I remind Tyler that he quotes Dom Bede Griffiths in his book, that “It is Christ alone who can free us from the unconscious”. Could he explain this further? “My interpretation of this fascinating statement is similar to my answer to the last question. Griffiths wrote this in correspondence with a Jungian analyst. He realised (as I do) that psychology is important. However, there comes a time when psychology must bow down and make way for the spiritual or theological. St John makes the point in a similar way. He distinguishes between our “natural appetites” – what we would now probably call the “unconscious” – and the “voluntary appetites” – our assent or dissent to the forces that arise from the unconscious.”
“Events of the last century have revealed to us the dark forces of the unconscious (Freud himself suffered from them when his family members were persecuted by the Nazis and his books burnt before he was sent into exile). The temptation is to despair – our psychological reductionism again.

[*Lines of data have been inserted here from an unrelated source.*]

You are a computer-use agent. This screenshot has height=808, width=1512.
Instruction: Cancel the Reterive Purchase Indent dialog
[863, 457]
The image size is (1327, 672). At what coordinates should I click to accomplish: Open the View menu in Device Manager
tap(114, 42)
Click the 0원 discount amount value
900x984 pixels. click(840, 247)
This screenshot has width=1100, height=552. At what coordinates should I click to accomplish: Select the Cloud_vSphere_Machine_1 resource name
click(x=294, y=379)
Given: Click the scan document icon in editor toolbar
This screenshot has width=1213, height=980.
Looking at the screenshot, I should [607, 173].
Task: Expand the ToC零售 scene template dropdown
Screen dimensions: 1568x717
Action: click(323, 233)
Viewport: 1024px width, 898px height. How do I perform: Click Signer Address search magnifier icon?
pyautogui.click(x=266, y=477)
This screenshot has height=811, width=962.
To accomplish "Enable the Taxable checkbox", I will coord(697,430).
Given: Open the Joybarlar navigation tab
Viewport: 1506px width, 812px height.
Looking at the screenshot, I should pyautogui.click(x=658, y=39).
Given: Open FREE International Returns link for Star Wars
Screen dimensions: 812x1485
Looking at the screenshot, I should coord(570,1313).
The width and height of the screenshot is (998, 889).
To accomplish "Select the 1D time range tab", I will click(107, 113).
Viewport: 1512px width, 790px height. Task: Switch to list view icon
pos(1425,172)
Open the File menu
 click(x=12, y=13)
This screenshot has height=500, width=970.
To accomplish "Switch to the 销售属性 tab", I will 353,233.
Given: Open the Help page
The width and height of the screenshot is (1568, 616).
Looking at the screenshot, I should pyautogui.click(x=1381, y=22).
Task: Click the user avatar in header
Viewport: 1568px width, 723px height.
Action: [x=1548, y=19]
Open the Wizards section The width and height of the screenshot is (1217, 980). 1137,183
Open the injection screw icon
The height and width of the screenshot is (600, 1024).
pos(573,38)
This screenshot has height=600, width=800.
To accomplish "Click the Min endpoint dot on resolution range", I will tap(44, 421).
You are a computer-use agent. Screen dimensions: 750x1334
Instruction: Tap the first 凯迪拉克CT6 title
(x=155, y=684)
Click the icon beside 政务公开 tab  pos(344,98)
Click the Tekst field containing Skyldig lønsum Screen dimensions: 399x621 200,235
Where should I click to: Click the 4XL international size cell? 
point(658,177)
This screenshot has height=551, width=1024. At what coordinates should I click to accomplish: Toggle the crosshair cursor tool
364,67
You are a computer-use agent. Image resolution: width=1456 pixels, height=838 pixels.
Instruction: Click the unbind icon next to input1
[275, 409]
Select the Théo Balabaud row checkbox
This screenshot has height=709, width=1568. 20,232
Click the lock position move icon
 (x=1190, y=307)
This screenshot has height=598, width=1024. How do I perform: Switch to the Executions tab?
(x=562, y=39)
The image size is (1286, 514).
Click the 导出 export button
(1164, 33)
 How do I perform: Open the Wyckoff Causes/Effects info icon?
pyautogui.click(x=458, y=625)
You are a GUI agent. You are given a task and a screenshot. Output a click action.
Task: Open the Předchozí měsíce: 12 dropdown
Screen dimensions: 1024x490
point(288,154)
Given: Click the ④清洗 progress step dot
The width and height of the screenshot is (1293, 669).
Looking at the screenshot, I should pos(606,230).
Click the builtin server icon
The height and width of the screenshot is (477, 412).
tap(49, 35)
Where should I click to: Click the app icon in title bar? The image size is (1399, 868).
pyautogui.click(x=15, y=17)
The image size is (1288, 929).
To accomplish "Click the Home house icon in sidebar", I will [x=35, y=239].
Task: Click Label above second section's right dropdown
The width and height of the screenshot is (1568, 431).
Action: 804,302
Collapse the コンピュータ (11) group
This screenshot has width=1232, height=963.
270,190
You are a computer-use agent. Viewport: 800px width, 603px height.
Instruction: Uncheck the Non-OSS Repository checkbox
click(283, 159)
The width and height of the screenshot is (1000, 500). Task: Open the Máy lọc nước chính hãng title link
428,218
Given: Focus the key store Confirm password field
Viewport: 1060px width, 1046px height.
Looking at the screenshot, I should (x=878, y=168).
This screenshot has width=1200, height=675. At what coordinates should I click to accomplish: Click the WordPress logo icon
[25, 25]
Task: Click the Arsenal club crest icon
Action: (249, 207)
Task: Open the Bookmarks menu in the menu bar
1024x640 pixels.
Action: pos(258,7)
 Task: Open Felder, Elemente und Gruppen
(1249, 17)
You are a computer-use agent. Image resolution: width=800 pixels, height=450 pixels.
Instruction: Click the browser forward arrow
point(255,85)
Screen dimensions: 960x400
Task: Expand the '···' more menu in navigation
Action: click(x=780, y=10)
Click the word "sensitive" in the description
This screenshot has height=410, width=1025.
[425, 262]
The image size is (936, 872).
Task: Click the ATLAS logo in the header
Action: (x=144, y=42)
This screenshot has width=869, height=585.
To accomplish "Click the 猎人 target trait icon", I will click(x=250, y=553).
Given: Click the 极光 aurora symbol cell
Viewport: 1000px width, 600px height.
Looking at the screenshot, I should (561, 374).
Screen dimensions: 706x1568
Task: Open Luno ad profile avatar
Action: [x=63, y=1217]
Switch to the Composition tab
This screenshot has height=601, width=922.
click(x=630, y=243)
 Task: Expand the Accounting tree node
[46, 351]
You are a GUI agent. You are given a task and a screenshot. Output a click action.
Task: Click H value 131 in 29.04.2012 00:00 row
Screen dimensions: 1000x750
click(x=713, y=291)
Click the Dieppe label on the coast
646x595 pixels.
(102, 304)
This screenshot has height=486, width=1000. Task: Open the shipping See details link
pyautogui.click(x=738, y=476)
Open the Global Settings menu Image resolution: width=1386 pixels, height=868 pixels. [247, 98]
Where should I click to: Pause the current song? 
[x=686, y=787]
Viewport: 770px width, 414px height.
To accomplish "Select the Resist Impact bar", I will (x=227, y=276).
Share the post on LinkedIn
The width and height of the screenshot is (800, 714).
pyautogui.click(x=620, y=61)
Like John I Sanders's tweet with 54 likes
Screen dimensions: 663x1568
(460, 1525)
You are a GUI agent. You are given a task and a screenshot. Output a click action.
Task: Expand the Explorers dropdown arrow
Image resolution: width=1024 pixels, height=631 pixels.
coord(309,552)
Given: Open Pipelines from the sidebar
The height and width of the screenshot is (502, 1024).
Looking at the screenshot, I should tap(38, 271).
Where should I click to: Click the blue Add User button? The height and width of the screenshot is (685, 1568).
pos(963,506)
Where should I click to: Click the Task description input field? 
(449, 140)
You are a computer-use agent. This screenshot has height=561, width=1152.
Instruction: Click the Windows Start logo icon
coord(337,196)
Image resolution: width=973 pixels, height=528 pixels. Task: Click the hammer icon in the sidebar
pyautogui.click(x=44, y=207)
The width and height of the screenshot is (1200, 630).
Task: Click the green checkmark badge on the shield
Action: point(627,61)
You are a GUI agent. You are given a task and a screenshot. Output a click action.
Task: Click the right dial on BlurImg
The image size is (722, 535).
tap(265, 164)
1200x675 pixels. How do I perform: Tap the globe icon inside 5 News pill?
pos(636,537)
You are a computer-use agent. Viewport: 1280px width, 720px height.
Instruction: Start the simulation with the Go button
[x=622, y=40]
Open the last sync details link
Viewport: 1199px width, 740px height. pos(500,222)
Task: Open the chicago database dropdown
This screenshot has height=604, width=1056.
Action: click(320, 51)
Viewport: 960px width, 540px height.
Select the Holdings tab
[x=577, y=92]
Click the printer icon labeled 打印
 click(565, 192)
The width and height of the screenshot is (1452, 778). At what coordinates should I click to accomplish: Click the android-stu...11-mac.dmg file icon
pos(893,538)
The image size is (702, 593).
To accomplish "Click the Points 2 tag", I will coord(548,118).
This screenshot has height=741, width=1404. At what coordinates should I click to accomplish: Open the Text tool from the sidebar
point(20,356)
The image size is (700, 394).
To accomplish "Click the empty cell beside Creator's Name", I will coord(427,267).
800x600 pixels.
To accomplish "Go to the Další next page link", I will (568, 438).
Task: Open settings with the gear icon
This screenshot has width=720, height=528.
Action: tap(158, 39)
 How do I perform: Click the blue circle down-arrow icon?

What Dom Bede Griffiths is saying is that we do not need to despair. Christ can enter into the depths of the unconscious and allow healing to happen. I see this on a regular basis in the consulting room.” He adds: “For me, personally, it happens most strikingly and forcible in the Confessional.”
My last question arises from this discussion: would it generally benefit Catholics to have a spiritual director/counsellor, alongside going to Confession?
Characteristically, Tyler refers again to St John of the Cross, telling me that in discussing spiritual direction the Saint says it may be necessary “to counter three “blind guides”: Those who give us bad advice; the Devil; and the soul that does not understand itself.”, adding “I don’t personally think spiritual direction or counselling are necessary at every step of life’s path. They are specific tools for specific tasks at specific times. I know many good and holy people who engage in neither.”
“However, from the Desert fathers onwards, we have been counselled to have a person to talk to in order to share our spiritual life with. This may be a “professional” guide or what the Celts used to call a “soul-friend”. St Ignatius calls it the necessity of having someone in your life with whom you could talk serious about serious things. The Devil can easily deceive us, and often having a person to open our hearts to can unmask these deceptions.”
“None of this” he reminds me, “obviates the need for regular and timely Sacramental Confession if one is a Catholic.”